じつは、国○○ん○○ター中央病院では患者さんの手術が終わると、その後は地域の病院に患者さんを戻す方針をとっている。そう言えば数ヶ月前の新聞紙上に、○ん○○ター中央病院では手術が終わったら患者さんを地元にもどすことを、病診連携の一端として宣伝していた事を思い出した。と書くと聞こえが良いが、要は、手術をしたらもうそのあとは診ない、患者さんがいっぱいで診ていられない・・・から、患者さんはとっとと地元へ帰って、そちらの病院で診てもらえ・・ってことのようだ。

国○○ん○○ター中央病院では手術件数が増え過ぎて病院がパンク状態なんだそうだ。とても手術が終わった患者さんまで抱えてられないので、「手術まではめんどうみるよ、でも終わったらとっとと地元にもどれや」・・どうも手術至上主義のような「偉そうな」雰囲気が漂ってくるが、果たしてがん専門病院でなくてはやれないような、複雑な大手術がいったいどのくらいあるというのだろう?

がんの手術のほとんどは、きっと一般病院でも十分まかなえるはずであるが、患者さんがブランド志向で「がんの手術はがん専門病院で」とか「マスメデイアのあおる年間手術数何件以上ががん治療の優秀な病院」かの世の風潮から、ますます「手術だけはうちでやってるよ」的、おばかな外科医の集団がもてはやされているような気がして仕方ないのであるが・・

本題に戻そう。国○○ん○○ター中央病院で手術が終わると、必ず紹介もとの開業医の先生のところに患者さんは戻されるので、開業医の先生は慢性疾患指導料の取れるがんの患者さんの術後経過観察の診療を担当できる、と言うメリットがある。だから、必ず自分のところに戻してくれる○ん○○ター中央病院で、手術を受けるように患者さんの紹介先を決めると言うことらしい。

先月も意見したが、乳がんの診療の流れを考えると、手術よりも術後の方がずっと永くて、ずっと手がかかる。薬の出番は多いし、とにかく患者さん病院とは一生のおつきあいである。だから、必ずしも手術が一番大事で・・てなワケでもないのに、なぜ手術が治療の中心であるかのような診療体系が未だに強く残っているんだろう。胃がんだって大腸がんだって、手術が必要ながんを扱う専門科は多いが、じゃあ乳腺とはまったく異なり手術だけで完結・・なんて事はあり得ないので、この理屈はなにも、乳腺領域だけの話ではないだろう。

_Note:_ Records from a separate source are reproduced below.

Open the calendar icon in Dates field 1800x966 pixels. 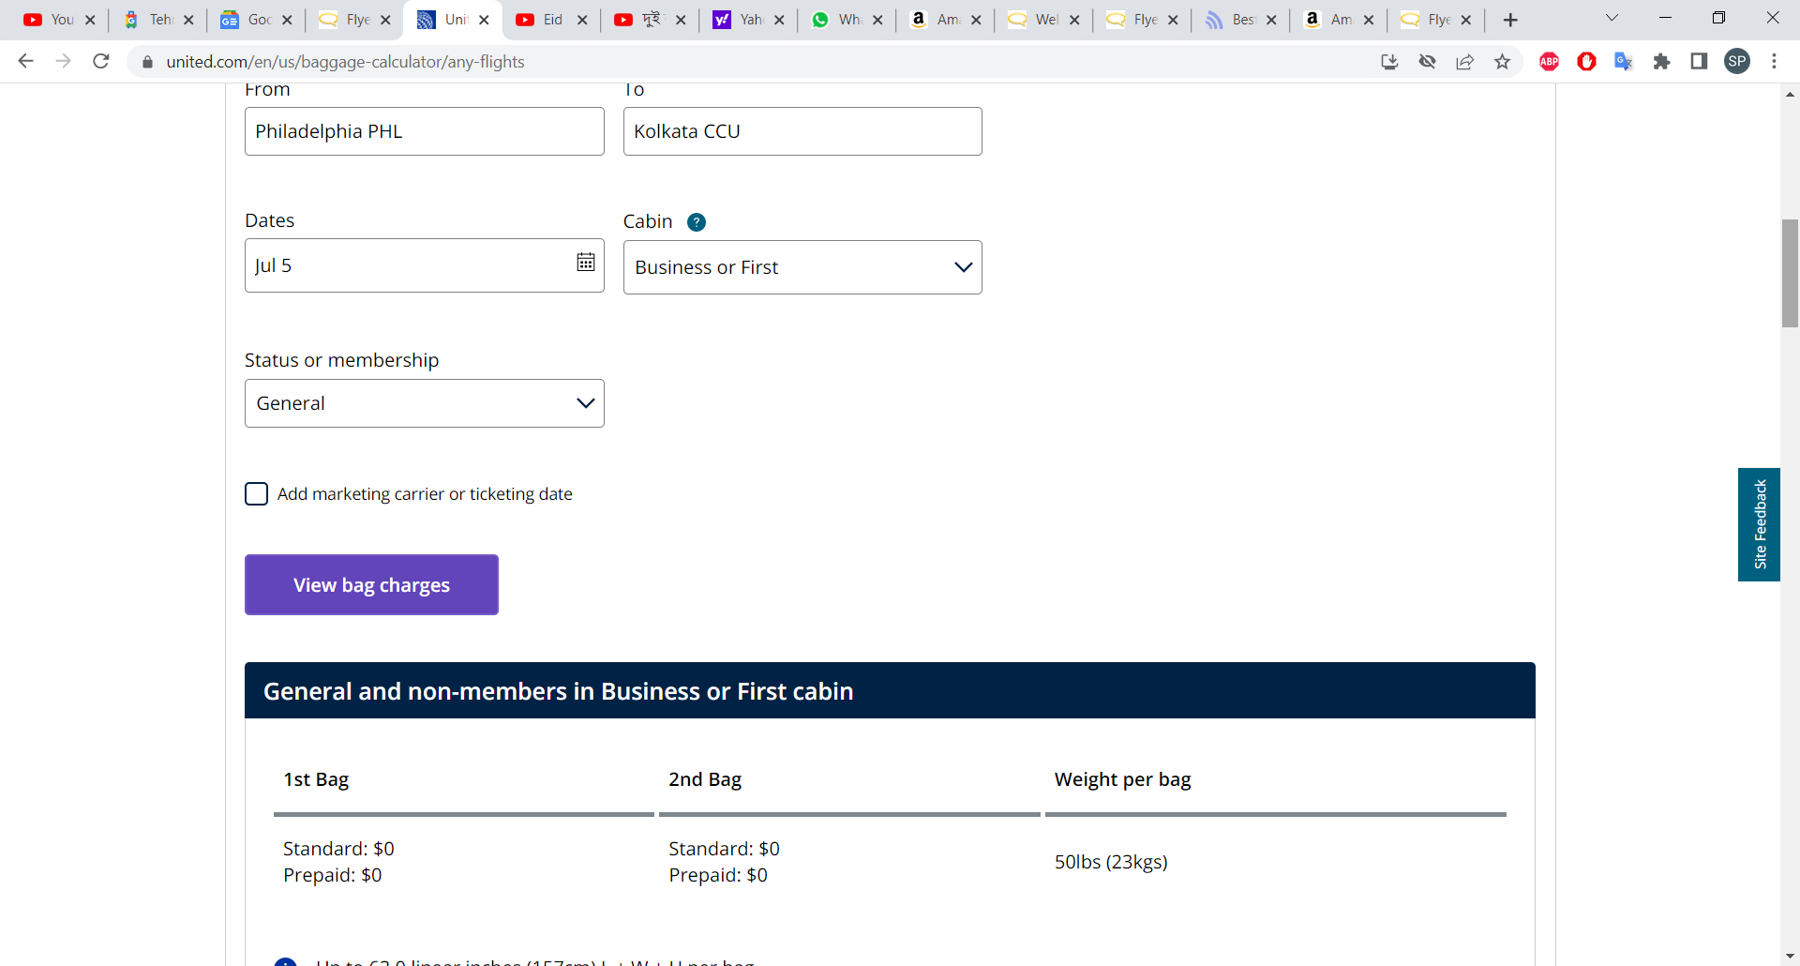point(585,263)
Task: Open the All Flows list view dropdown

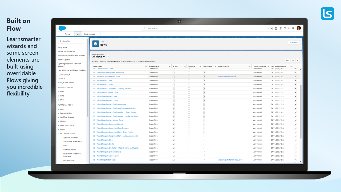Action: click(104, 57)
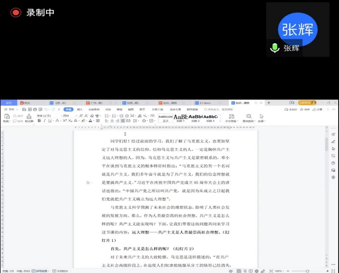Toggle Italic formatting

[44, 121]
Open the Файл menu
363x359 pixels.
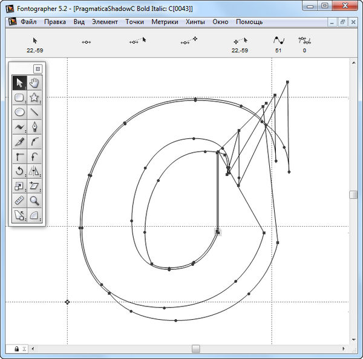(28, 22)
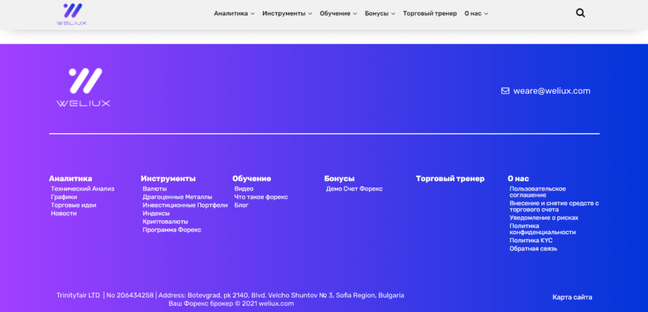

乳がんの術後の経過観察は、そうなると、抗がん剤の治療やホルモン剤の内服治療も含めて開業医の先生の裁量でお願いする事になるが、ゆめゆめ、「うちではそんな量の抗がん剤は扱えないから、適当に量を減らしてやっておこう」とか、「こんな強い副作用の対応は出来ないから、そんなに無理しないように薬の使い方を(いい加減に)工夫しよう」なんて事にならなければ良いのであるが・・

病診連携というのであれば、大病院と同じ質の医療行為が確実に診療所にバトンタッチされることが何より必要なはずなのに、かたや「忙しくて面倒くさくて診てらんないからお前んとこで頼むよ・・・」「ハイハイわかりやした、ようやく僕が紹介した患者さん、戻してくれたんですね・ありがとう、ほくほく・・」っていう連携が、果たして本当に患者さんのためになっているんだろうか・・

地域のクリニックから、大病院を紹介する際の裏事情について意見を書いた。来月はこれのパート2、こんな病院には患者さんをお願いできないでしょう・・・いわゆる NO GOODのブラックリストの病院について考えてみよう。